I use standard size sheets of watercolour paper (56 x 76 cm) clipped to boards. One, two and four sheet works are favoured formats. The process of making my wall-size works differs in that I expand the work sheet by sheet, and section by section as I go. It is, I believe, an innovative process in the use of watercolour.


Regardless of scale, my work does not feature an “all over” kind of mark making, as is characteristic of Impressionism.  In my work each element of the landscape is represented with its own particularity and character: I lay in skies with broad transparent washes of  watercolour; rocks are likely to be defined with a patterning of dots suggestive of granular texture; grasses, foliage and branches are represented by thin, straight or curved lines of differing lengths and configurations. My pictorial language can tend to the symbolic; a patterning is apparent. Art influences that have helped shape this character to my work are: Van Gogh, Cezanne and Cubism, Paul Nash, and David Hockney. You  see this approach too in the work of Albert Namatjira.


I begin my art work by drawing directly on to paper or canvas, prioritizing placement and structure. When using watercolour, foregrounded detail is established early (you cannot lay lights over darks, unless using gouache). I alternate between mark making and blocking in, in tandem with my looking here and there.  The back and forth process serves to equalize positive and negative shapes: spatial relationships are defined and distance is brought to the surface of the picture plane. This flattening and patterning is a familiar trope of Modernist practice.


I use colour - naturalistic, heightened and invented - and tone to anchor each element to its appointed plane. I differentiate one plane from another, defining foreground, middle distance, and far distance. Near and far, depth and  flatness, are in dialogue and tension.


Space is our primary experience of landscape, conveyed experientially in plein air work.  It is a feature of my wall-sized work s that space is declared in a multidirectional way. No singular perspective is on display, as would be captured in a photograph. Making the larger work necessitates I look in different directions, and position my paper accordingly. The work embodies this organic looking process.

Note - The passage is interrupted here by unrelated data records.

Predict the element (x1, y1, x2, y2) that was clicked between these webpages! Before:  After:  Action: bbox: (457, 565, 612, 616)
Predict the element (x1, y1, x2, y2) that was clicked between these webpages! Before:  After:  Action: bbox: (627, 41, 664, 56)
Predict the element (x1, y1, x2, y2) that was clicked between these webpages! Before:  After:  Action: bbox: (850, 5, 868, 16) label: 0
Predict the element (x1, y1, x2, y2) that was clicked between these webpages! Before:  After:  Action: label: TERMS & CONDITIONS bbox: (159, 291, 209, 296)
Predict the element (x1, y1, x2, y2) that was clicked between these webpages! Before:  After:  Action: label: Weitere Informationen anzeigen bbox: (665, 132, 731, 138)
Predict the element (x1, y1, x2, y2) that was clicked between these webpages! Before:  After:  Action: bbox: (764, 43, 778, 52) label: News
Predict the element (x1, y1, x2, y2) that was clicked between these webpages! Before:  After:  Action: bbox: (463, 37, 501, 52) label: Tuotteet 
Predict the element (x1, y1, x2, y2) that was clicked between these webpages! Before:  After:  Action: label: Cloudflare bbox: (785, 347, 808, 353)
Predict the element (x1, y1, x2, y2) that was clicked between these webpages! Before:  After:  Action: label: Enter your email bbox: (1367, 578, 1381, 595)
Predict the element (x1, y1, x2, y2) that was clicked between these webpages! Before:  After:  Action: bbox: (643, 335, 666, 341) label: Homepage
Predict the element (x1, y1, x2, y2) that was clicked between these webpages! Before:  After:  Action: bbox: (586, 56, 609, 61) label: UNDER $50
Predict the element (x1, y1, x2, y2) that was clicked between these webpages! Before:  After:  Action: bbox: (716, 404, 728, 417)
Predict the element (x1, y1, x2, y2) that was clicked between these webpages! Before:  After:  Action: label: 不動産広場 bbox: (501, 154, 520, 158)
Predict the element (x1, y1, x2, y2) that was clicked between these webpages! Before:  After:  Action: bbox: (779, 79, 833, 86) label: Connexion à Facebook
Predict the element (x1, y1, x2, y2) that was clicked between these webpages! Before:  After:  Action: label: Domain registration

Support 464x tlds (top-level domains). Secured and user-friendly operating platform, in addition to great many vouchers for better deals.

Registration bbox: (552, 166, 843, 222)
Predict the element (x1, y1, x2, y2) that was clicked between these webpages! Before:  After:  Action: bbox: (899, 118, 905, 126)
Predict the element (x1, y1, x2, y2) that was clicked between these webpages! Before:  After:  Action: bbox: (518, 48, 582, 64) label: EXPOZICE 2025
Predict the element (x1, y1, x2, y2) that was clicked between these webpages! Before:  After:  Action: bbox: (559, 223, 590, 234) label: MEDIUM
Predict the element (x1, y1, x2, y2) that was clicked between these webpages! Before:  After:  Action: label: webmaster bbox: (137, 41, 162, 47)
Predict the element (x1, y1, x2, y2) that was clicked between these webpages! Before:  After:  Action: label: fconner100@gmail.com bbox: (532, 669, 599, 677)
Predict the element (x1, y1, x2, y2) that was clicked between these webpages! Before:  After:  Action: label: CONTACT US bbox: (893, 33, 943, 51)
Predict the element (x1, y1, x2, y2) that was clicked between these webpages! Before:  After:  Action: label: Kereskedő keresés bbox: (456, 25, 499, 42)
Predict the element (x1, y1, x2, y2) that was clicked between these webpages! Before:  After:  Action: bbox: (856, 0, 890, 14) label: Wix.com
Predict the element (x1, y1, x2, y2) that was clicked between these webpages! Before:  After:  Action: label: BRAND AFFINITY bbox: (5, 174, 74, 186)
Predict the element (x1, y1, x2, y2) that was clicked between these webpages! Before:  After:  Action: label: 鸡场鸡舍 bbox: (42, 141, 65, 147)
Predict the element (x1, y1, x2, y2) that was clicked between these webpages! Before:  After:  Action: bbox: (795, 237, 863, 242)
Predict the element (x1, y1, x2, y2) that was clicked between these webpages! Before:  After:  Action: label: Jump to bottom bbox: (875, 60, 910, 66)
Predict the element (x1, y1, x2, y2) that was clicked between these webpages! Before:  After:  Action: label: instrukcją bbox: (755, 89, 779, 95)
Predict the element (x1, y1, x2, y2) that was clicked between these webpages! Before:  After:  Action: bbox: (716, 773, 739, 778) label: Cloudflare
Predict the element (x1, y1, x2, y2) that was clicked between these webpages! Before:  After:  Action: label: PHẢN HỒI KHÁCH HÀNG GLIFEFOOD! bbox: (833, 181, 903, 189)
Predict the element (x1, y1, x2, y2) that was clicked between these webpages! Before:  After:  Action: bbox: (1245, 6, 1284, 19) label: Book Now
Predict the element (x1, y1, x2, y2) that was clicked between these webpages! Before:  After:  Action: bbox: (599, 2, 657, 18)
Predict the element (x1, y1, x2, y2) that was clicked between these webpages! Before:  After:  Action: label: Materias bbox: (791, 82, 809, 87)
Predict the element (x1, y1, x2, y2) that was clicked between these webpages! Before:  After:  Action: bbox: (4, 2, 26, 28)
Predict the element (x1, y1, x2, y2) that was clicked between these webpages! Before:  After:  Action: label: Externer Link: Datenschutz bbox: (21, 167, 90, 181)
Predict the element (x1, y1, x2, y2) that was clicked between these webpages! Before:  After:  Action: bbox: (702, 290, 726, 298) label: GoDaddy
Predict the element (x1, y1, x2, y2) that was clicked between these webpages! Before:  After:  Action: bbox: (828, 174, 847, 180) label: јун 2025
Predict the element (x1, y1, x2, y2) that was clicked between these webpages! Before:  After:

I believe one of the important functions of art is to inspire and give pleasure, particularly where  landscape is concerned. Beauty offers much when this is art’s mission. Beauty has a universal appeal and significance; it gives meaning and value to people’s lives, and encourages an engagement with the world around us. Beauty has a broad application to how we experience life itself. It offers hope in our troubled times.  For my own work I seek a beauty that can well convey the essential humanism of painting as an intuitive art form.